Я готовил, а Дон Жуан рассказывал. Со временем мы стали есть вместе, сидя за столом в саду. А моя кухня словно ожила! Нет ничего дороже сердцу, во всяком случае моему, чем кухня, где кто-то с удовольствием возится с замысловатыми блюдами. Как в старые добрые времена, стоял я порой, частенько даже не замечая этого, на одной ноге или радостно прыгал вдруг козленком из одного угла в другой. И по старой привычке вытирал руки о полы рубахи, выпущенной поверх штанов, как делал это раньше, по поварской традиции вытирая руки о фартук. А мой недельный гость даже палец о палец не ударил. Он привык что его все всегда и везде обслуживают. Я не спрашивал, куда подевался его слуга. В нужный момент, думал я, он обязательно появится в рассказе, так оно, собственно, и случилось. Казалось, Дон Жуан и пальцем не шевельнул, но, входя в кухню, я ежедневно обнаруживал новые приправы, и не только приправы, но и все другое, что полагалось при готовке, — мешочек с перцем из Сычуани, черные, как уголь, весенние трюфели из Турции, круг овечьего сыра из Ла-Манчи, пригоршня — словно собранного собственноручно — дикого риса из Бразилии, вазочка нутового пюре из Дамаска. При этом он прибыл без багажа. За всю неделю мне ни разу не пришлось посетить оптовый рынок, который я давно уже возненавидел.

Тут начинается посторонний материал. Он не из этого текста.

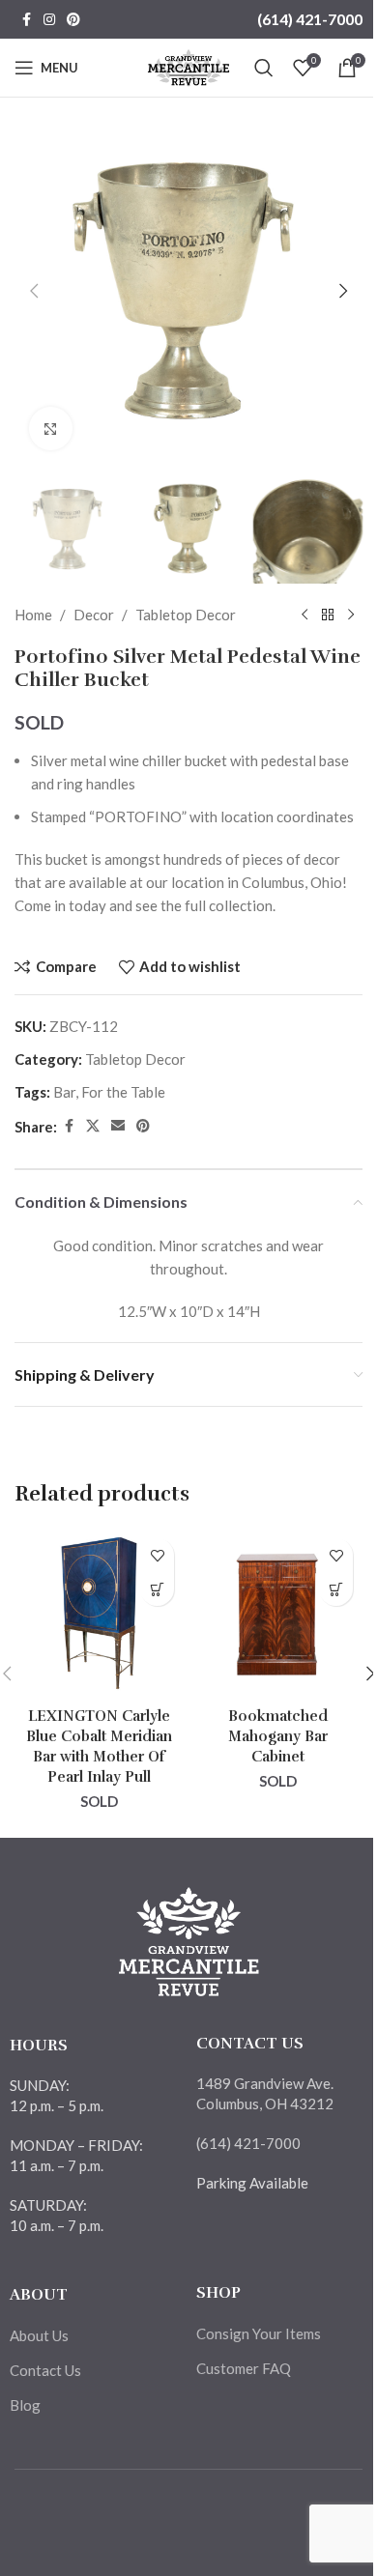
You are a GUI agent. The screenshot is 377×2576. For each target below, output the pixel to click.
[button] (33, 291)
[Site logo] (189, 65)
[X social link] (92, 1126)
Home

Это, однако, не означает, что все дни мы проводили в саду или в доме. Дон Жуан начинал рассказывать только вечером, после обеденной трапезы, которая и была единственной настоящей трапезой за день, и было еще светло, как обычно и бывает в мае, почти до самых вечерних новостей, которые мы смотрели по телевизору — так далеко на западе от всех главных событий находится Пор-Рояль. Днем мы бродили по окрестностям, по лесным долинам вдоль ручьев и плато с выросшими на нем новыми городами. Один раз мы пошли по полям, пересекли их и дошли до замка Рамбуйе, где на нас неожиданно выскочили из парка неизвестно откуда взявшиеся собаки, явно нацелившиеся сразу на Дон Жуана. На другой день мы отправились в противоположном направлении, на восток, к плато Сакле, где наткнулись на Атомный центр, окруженный полицейскими, пожарными и санитарными машинами, дружно издававшими резкие и громкие аварийные сигналы, неумолчно разносившиеся по всему плато. И при этом мы увидели, как у самых наших ног, невзирая на всеобщий хаос, в земляной ямке безмолвно спариваются две ящерки, а в воздухе над ними тем же занимаются две бабочки-однодневки, слившиеся в опьяняющем полете друг с другом. На третий день мы направили свои стопы на север, к легендарным ключам на реке Бьевр, но так и не нашли их, заблудившись в недавно созданном по случаю праздника в честь этого явления искусственном лабиринте (главный ключ, узнали мы потом от более удачливого, чем мы, искателя, даже превратили в бьющий фонтан). На четвертый день мы поехали на местном автобусе в Ла-Трапп в кино «Жан Ренуар» и посмотрели там фильм, в котором одна женщина заманила мужчину, чтобы заставить его умереть с ней вместе, — сначала отдаться ей до конца и без остатка, что делало фильм сцену за сценой все более завлекательным, а под конец совсем безысходным — другого выхода не было ни у мужчины, ни у женщины. На пятый день мы совершили самый короткий поход, поднявшись из расселины в долине Родон наверх к скоростной трассе со стороны, ведущей к военной базе Сен-Реми-ле-Шеврез, и смотрели на автобусной остановке, как мимо нас, не останавливаясь, проносились местные рейсовые автобусы. А в предпоследний день недели мы, наоборот, остались в моем прибежище, которое нам пришлось укрепить и даже забаррикадировать, потому что на нас надвигались захватчики, вернее, захватчицы — полчища особ женского пола, домогавшихся Дон Жуана. Последние два вечера рассказов прошли под знаком опасности, принимавшей с каждым часом все более щекотливый оборот.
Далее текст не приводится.